New departure in Taizé towards an ecumenism of solidarity

 — Aug. 25, 201525 aoüt 2015
By Esther R. Suter

In Taizé, the week-long Gathering for a New Solidarity, for solidarity with the poor and excluded, reached its climax on the weekend of 15-16 August. The ecumenical community is celebrating in 2015 the seventy-fifth anniversary of its foundation by Roger Schutz, as well as the one hundredth anniversary of his birth (on 12 August 1915). Also 16 August was the tenth anniversary of his death. Brother Roger was stabbed during prayer in the church by a mentally unstable woman from Romania. For the first time in its history, all hundred brothers of the Taizé community came together from all over the world.

The worship celebrations began on Saturday in the open air just outside the village. The new Orthodox Icon of Mercy was then carried in a solemn procession through the village into the Church of Reconciliation. Prior Alois Löser, who was himself designated by Brother Roger as his successor in the community, led the procession of the brothers in their white robes, followed by thousands of young people from all continents, as well as the invited experts (members of the European Parliament, of non-governmental organizations, Muslims, Buddhists, people from Africa, Asia, and the Middle East). During the week they had all been intensively involved in workshops on the themes of inter-faith dialogue, migration issues, the environment, the economy, justice, politics, health, as well as spirituality, the life of faith, and art. Speakers from human rights organizations and church leaders showed how it is possible to have encounters with people who are ‘different’, with strangers, and to reach out across all frontiers of nationality, confession and religion, to work together to change and move on from violent situations of conflict so as to form one family of humankind. Many of them were examples of the biblical concept of ‘hospitality’ as a force enabling one to open up to refugees and accept them as fellow human beings.

Brother Alois spoke of a globalization of solidarity, which many, especially young people, long for worldwide, and in which the Taizé community stands with them. The lively workshops of the week on the themes of joy, simplicity and mercifulness, the quality of the discussions and the openness of the encounters lacked nothing of what was seen at the inauguration of the Council of Youth some forty years earlier. Brother Roger’s spirit lives on and his lifelong commitment to Christian unity and reconciliation in the family of humankind is still bearing fruit. Young people feel that they are accepted just as they are and surmount all their prejudices as they encounter one another. Taizé has remained true to itself in its simplicity, spirituality and quest for unity.
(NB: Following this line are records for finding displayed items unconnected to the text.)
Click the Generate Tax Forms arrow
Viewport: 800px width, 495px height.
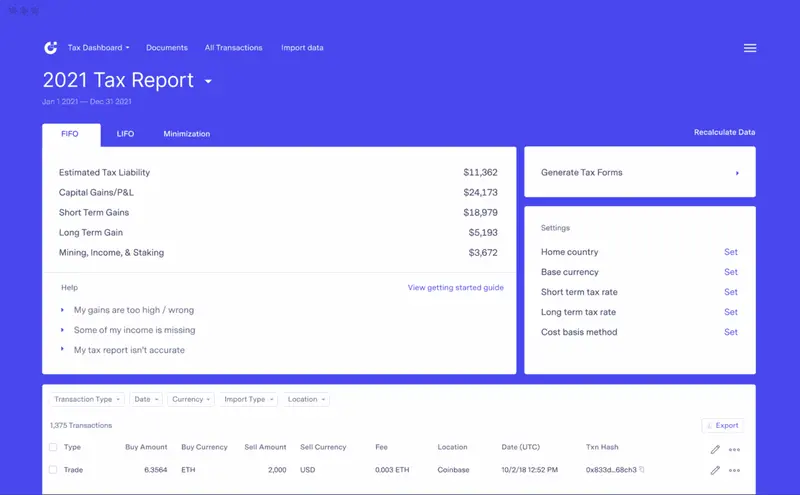[737, 173]
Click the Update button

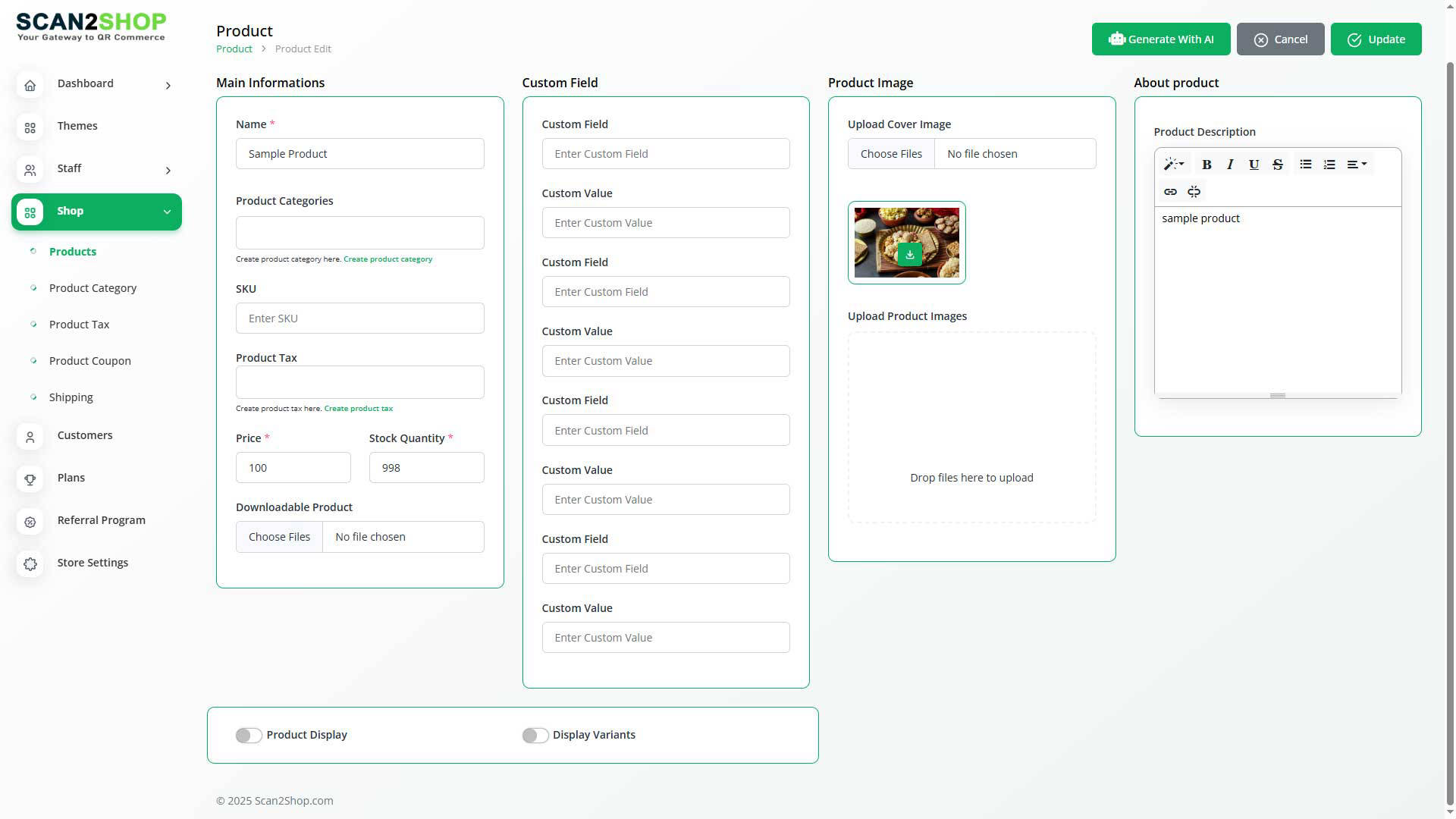[x=1376, y=39]
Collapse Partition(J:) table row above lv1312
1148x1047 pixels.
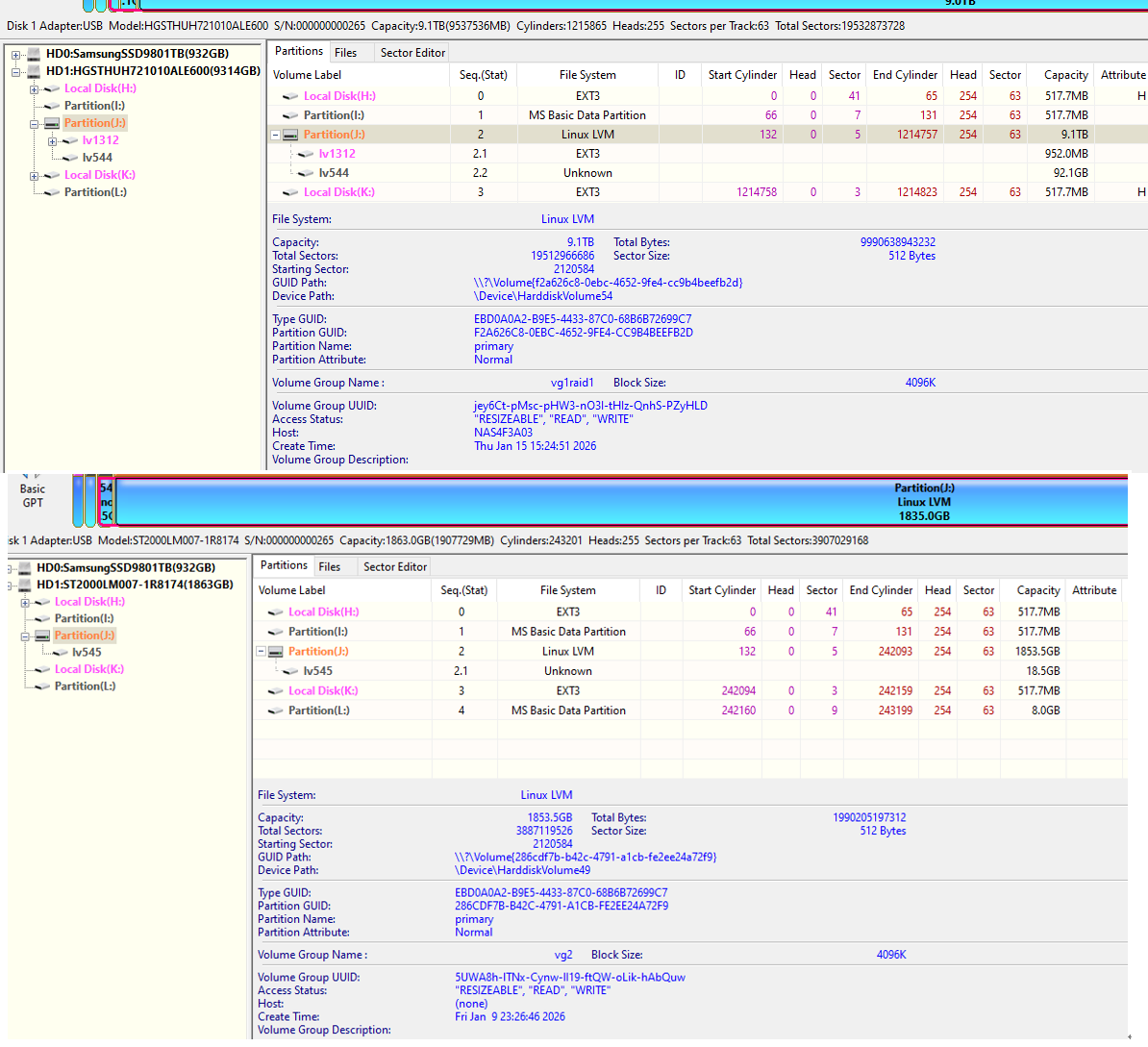point(276,135)
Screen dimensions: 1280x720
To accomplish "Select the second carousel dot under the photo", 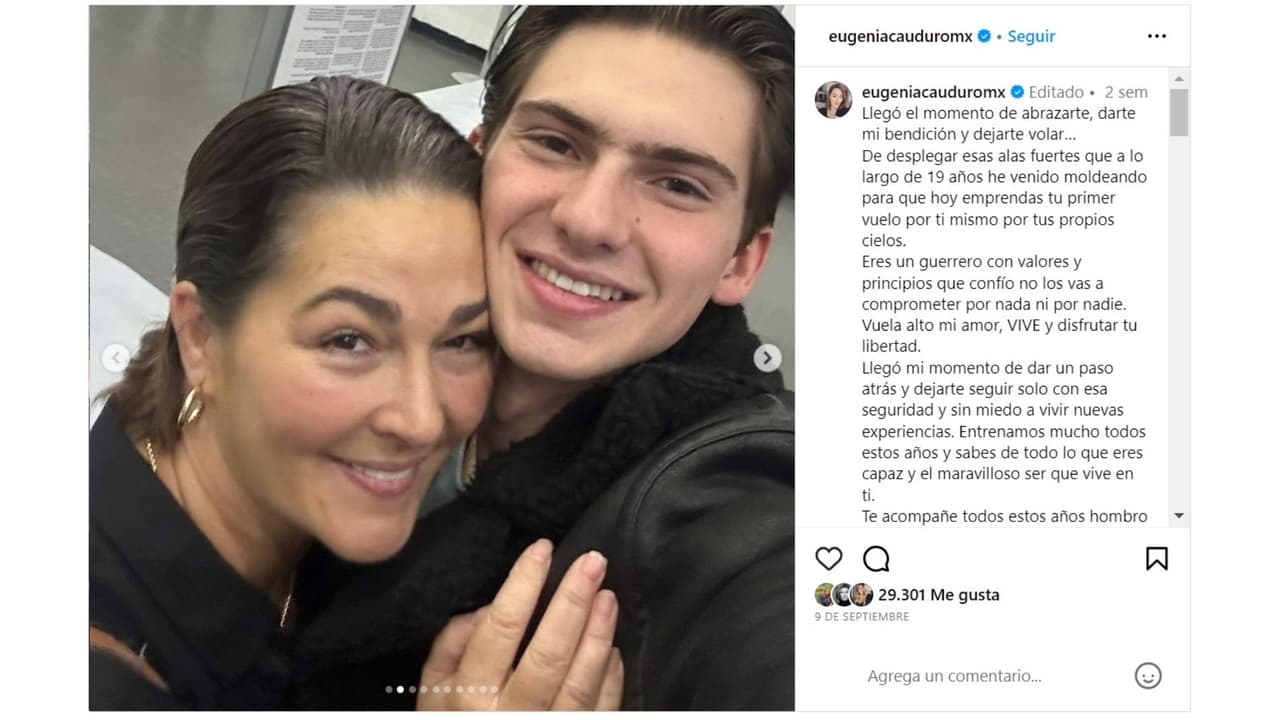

For the celebrations on the Sunday some hundred top church representatives travelled to Taizé for a reception by the community, and to share in the open air worship service later in the day. Messages of greeting were given. Cardinal Koch, President of the Pontifical Council for Promoting Christian Unity, read out the message from Pope Francis. Pope Francis highlighted Brother Roger’s significance for the ecumenical movement: while holding on to his Protestant origins, he had shown himself open to the various Christian traditions and by his lifelong persistence had contributed to changing relationships between still divided Christians, in that he had for many pointed the way forward to reconciliation. The World Council of Churches General Secretary, Revd Olav Fykse Tveit likened the WCC’s 2013 call to an Ecumenical Pilgrimage of Justice and Peace to Brother Roger’s call to a Pilgrimage of Trust on Earth. Pilgrimage, he said, is an image of the ecumenical movement. The Very Revd Karin Burstrand, from Sweden, spoke as a Vice-President of the Conference of European Churches (CEC). Among other messages, Revd Martin Hirzel, representing the Community of Protestant Churches in Europe (CPCE), also brought greetings from the Federation of Swiss Protestant Churches, and stressed the significance of Taizé for reconciliation in Europe after the Second World War.

Both Cardinal Kurt Koch and General Secretary Olav Fykse Tveit had a similar approach to the migrant crisis in Europe. According to them, the generally slow moving political process in Western countries, and also in Russia and China, could be more effective. A narrowness of vision was detracting from the urgent need to find solutions. The wider context of the migrant situation needed also to be taken into account, such as the causes of the flood of migrants and the situation in Africa. That presented a challenge to our Christian values, to which further thought must be given in the future.

Esther R. Suter is a theologian, pastor and freelance journalist from Basel, Switzerland, with extensive experience in covering stories about global, regional and local ecumenism.